6. Reach out to people who love you–even if it has been a while.
As adults get older, they may feel increasingly isolated without opportunities to make good friends. However, if you were once able to make good friends, you still have that ability. You may want to start by reaching out to old friends you haven’t heard from in a while, such as friends from high school or college. Chances are, many of your old friends miss you and would love to reconnect.
7. Time to start a new hobby.
Is there a hobby you have always wanted to try but just haven’t done it yet? Now is the perfect time to try something new. Not only will trying something new, such as a game, hobby, craft, or side gig, help you break out of the rut you have been in, but it can connect you to a whole new group of people that like the same things you do.
8. What about a good book?
Book clubs have always been a part of society since the days of the French salons and British club memberships. There are millions of book clubs available both online and in person for every genre of literature. Why not look for a group of like-minded book folks to join in a spirited discussion with?
9. Start a walking club, or walk with a friend.
If it has been a while since you have been physically active, you may want to start slowly. Invite a friend or acquaintance on a walk. Walking and talking elevate those levels of endorphins in your brain that promote happiness and allow you to talk one-on-one with someone. You will be surprised how much a simple walk helps you feel better both mentally and physically.

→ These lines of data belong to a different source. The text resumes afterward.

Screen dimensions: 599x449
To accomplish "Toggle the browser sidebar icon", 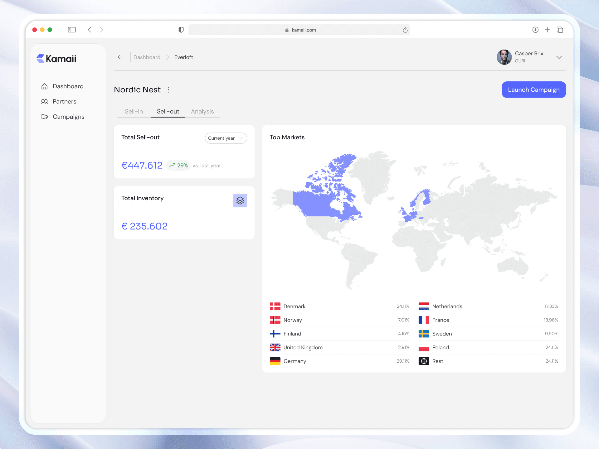I will coord(72,30).
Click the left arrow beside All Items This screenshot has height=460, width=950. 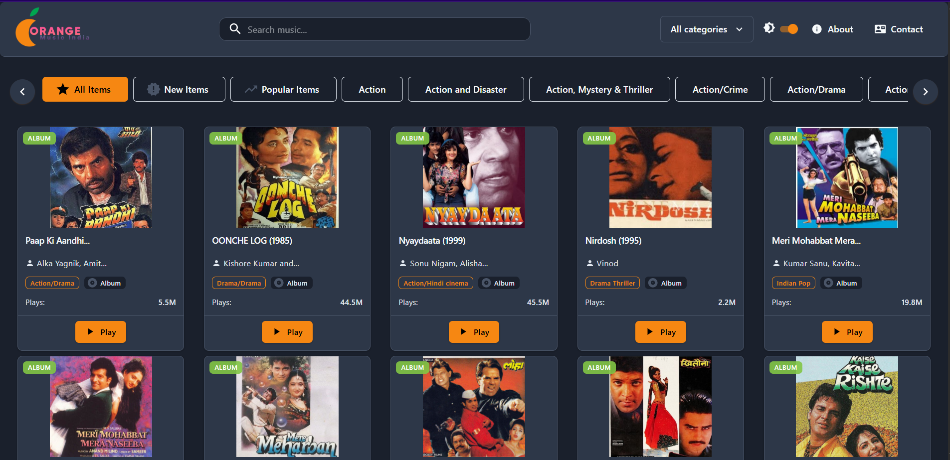[22, 92]
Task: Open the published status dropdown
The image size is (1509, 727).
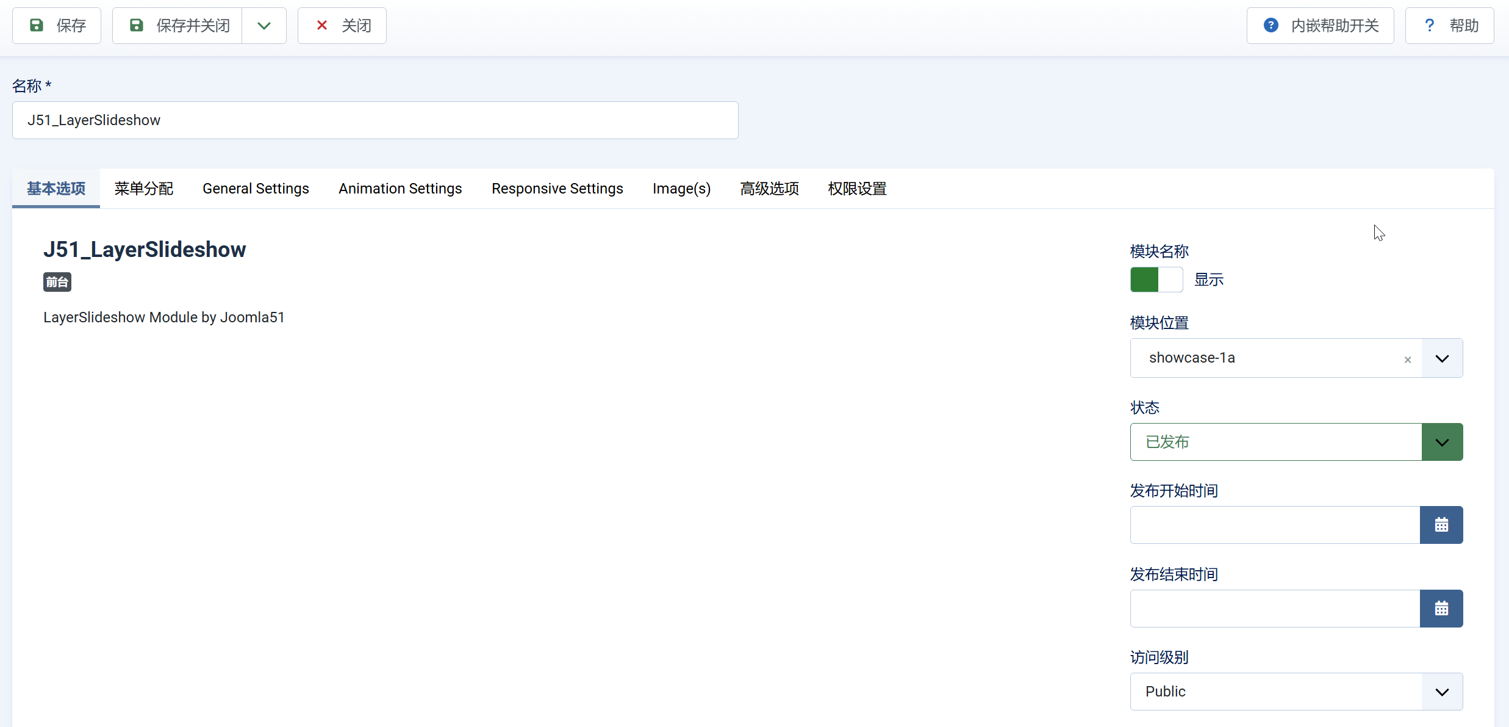Action: pyautogui.click(x=1442, y=442)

10. Strike up a conversation.
Research studies show that when you get into a mindset of talking to someone new each day without feelings of judgment and without expectations, you elevate your mood. For many people, talking to someone new is scary, but if you can go into an introductory conversation with someone, you may find you have a lot in common with a stranger you just met. Decades-long friendships have evolved just from talking to a stranger at the store or on a train.